Determination of Levetiracetam in Human Plasma by Dispersive Liquid-Liquid Microextraction Followed by Gas Chromatography-Mass Spectrometry

1Department of Pharmaceutical Sciences, Faculty of Pharmaceutical Sciences of Ribeirão Preto, University of São Paulo, 14040-903 Ribeirão Preto, SP, Brazil
2Department of Exact and Earth Sciences, Institute of Environmental, Chemical and Pharmaceutical Sciences, Federal University of São Paulo, 09972-270 Diadema, SP, Brazil
3Departament of Chemistry, Faculty of Philosophy, Sciences and Letters of Ribeirão Preto, University of São Paulo, 14040-901 Ribeirão Preto, SP, Brazil
4Department of Clinical Analysis, Toxicology and Food Science, Faculty of Pharmaceutical Sciences of Ribeirão Preto, University of São Paulo, 14040-903 Ribeirão Preto, SP, Brazil

Received 26 June 2016; Accepted 1 September 2016

Academic Editor: Antonio V. Herrera-Herrera

Copyright © 2016 Greyce Kelly Steinhorst Alcantara et al. This is an open access article distributed under the Creative Commons Attribution License, which permits unrestricted use, distribution, and reproduction in any medium, provided the original work is properly cited.

Abstract

Levetiracetam (LEV) is an antiepileptic drug that is clinically effective in generalized and partial epilepsy syndromes. The use of this drug has been increasing in clinical practice and intra- or -interindividual variability has been exhibited for special population. For this reason, bioanalytical methods are required for drug monitoring in biological matrices. So this work presents a dispersive liquid-liquid microextraction method followed by gas chromatography-mass spectrometry (DLLME-GC-MS) for LEV quantification in human plasma. However, due to the matrix complexity a previous purification step is required. Unlike other pretreatment techniques presented in the literature, for the first time, a procedure employing ultrafiltration tubes Amicon® (10 kDa porous size) without organic solvent consumption was developed. GC-MS analyses were carried out using a linear temperature program, capillary fused silica column, and helium as the carrier gas. DLLME optimized parameters were type and volume of extraction and dispersing solvents, salt addition, and vortex agitation time.

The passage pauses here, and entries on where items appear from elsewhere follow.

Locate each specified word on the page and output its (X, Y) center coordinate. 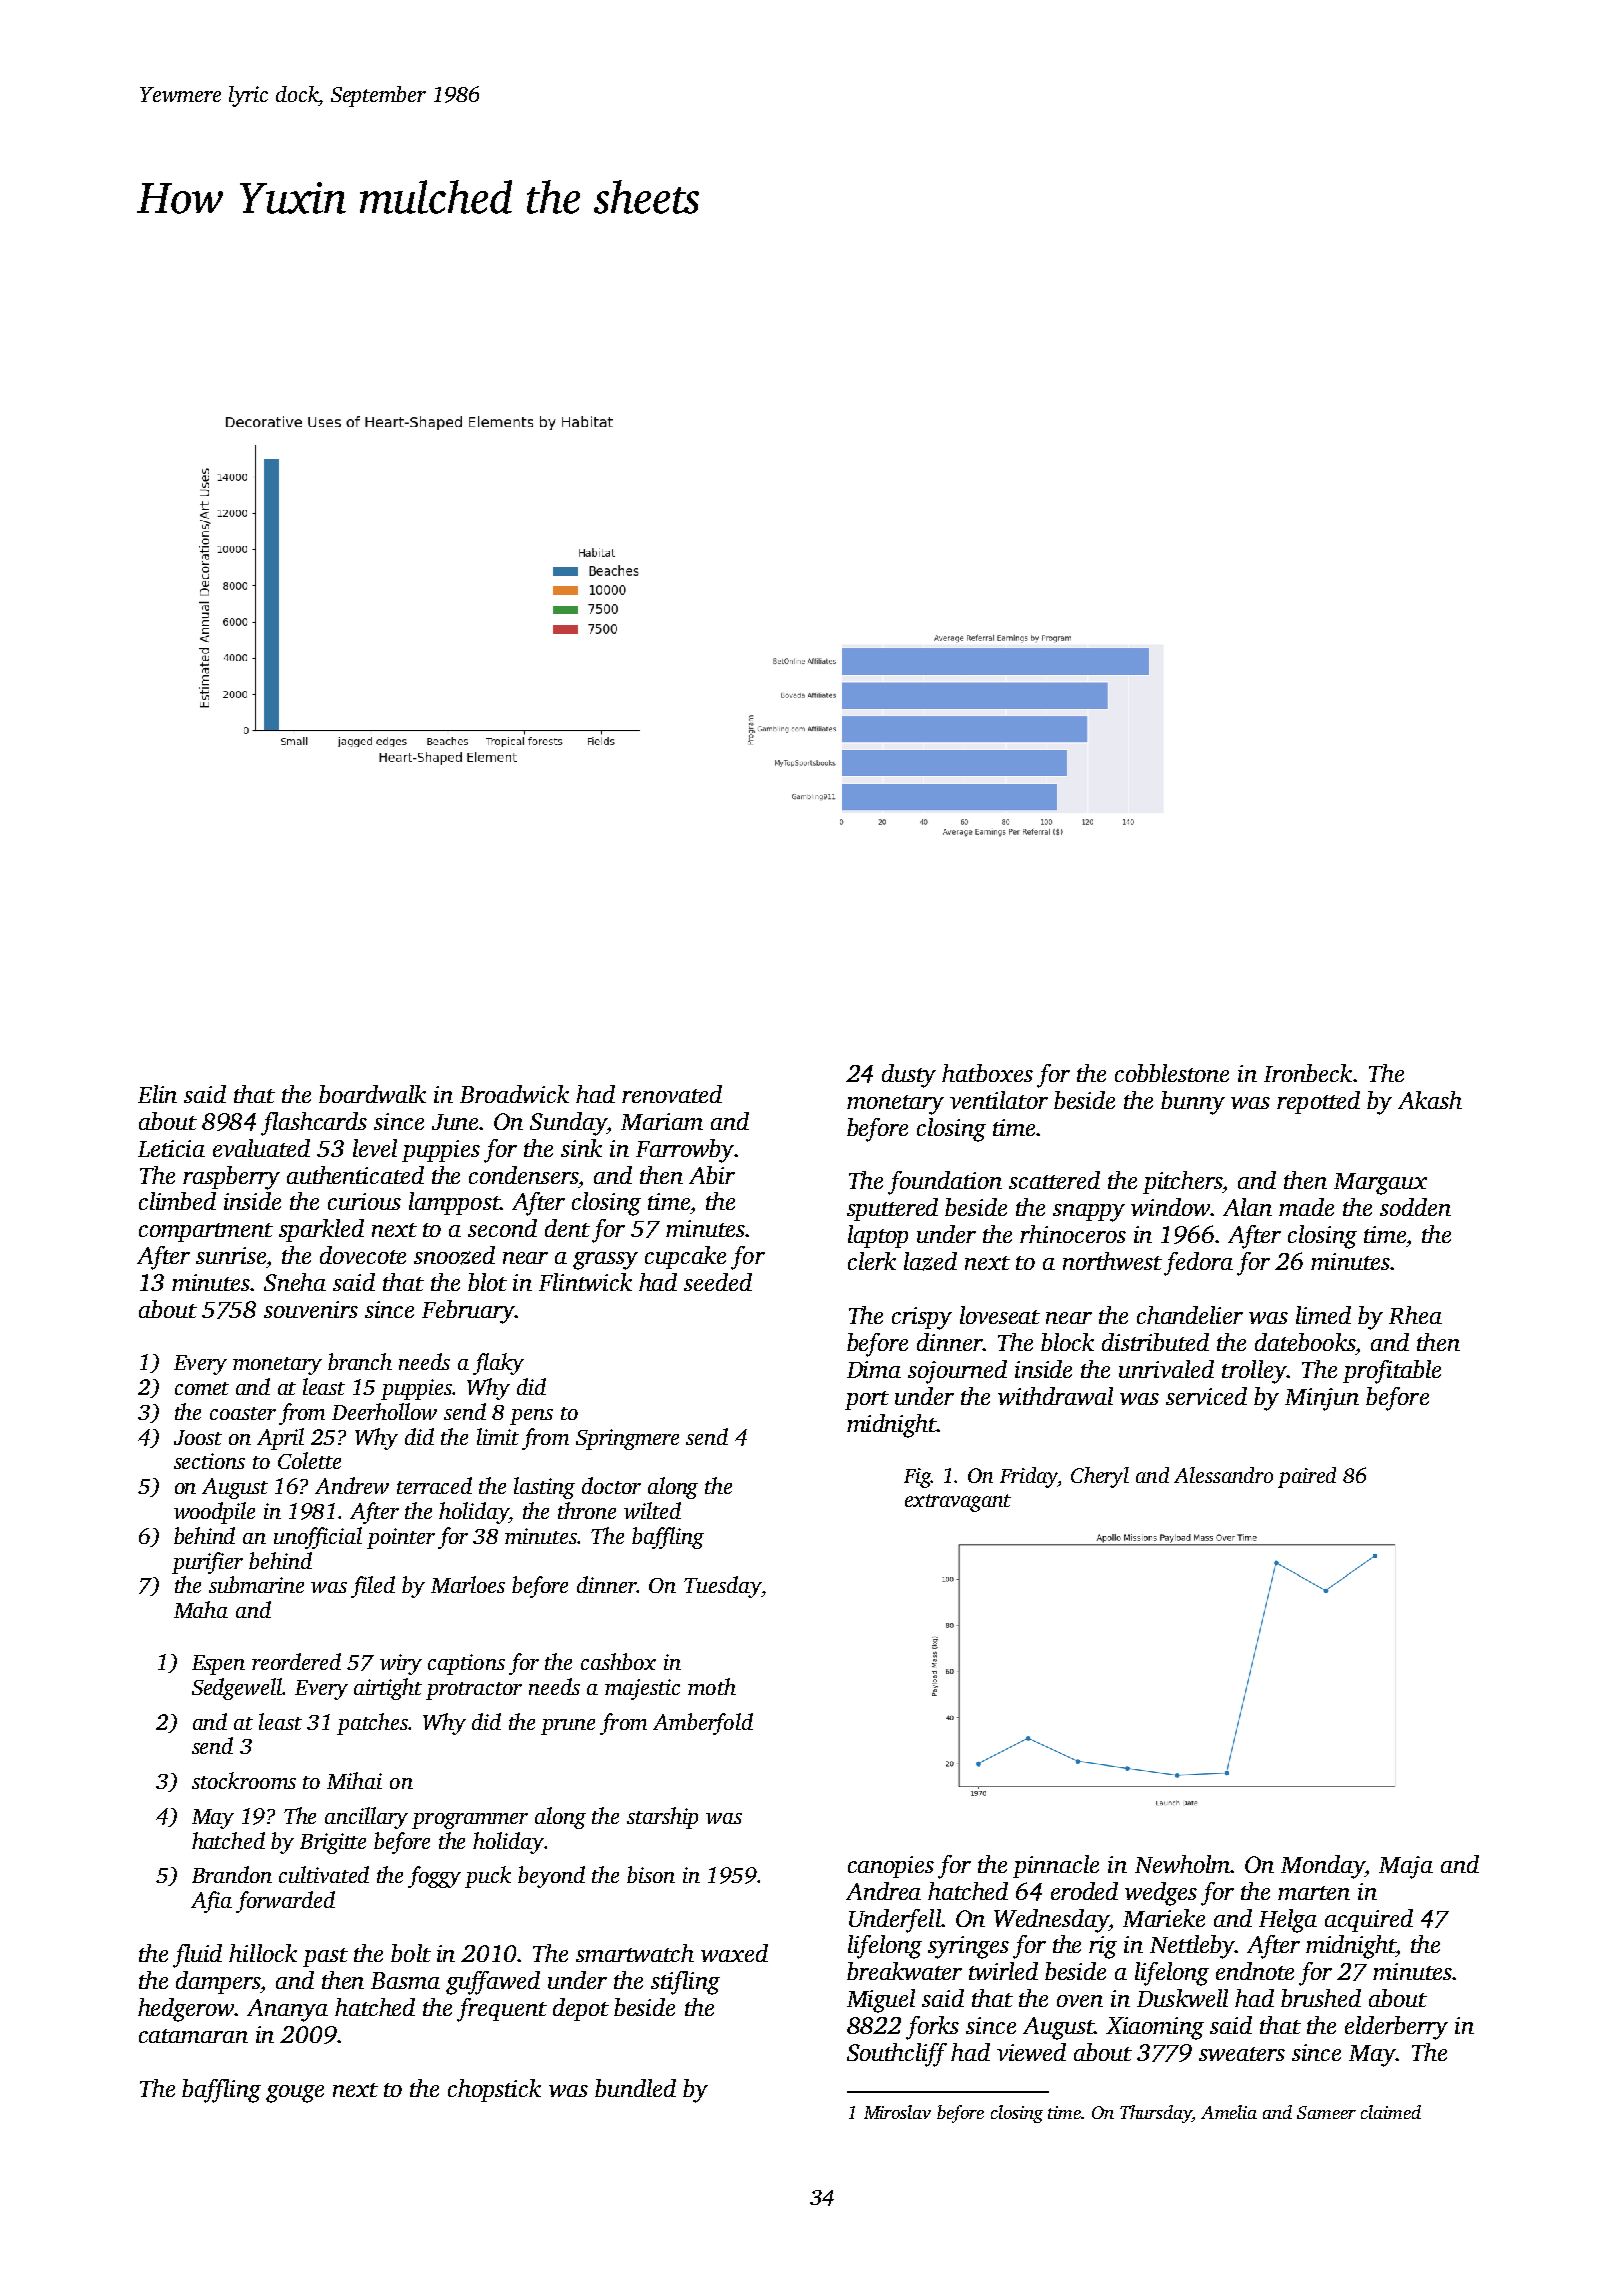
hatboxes (987, 1073)
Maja (1406, 1867)
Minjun (1322, 1399)
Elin (157, 1094)
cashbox (618, 1661)
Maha (201, 1609)
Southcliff (897, 2055)
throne (587, 1510)
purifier (207, 1563)
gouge (295, 2094)
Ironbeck (1308, 1073)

Under chosen parameters (extraction solvent: chloroform, 130 μL; dispersing solvent: isopropyl alcohol, 400 μL; no salt addition and no vortex agitation time), the method was completely validated and all parameters were in agreement with the literature recommendations. LEV was quantified in patient’s plasma sample using less than 550 μL of organic solvent.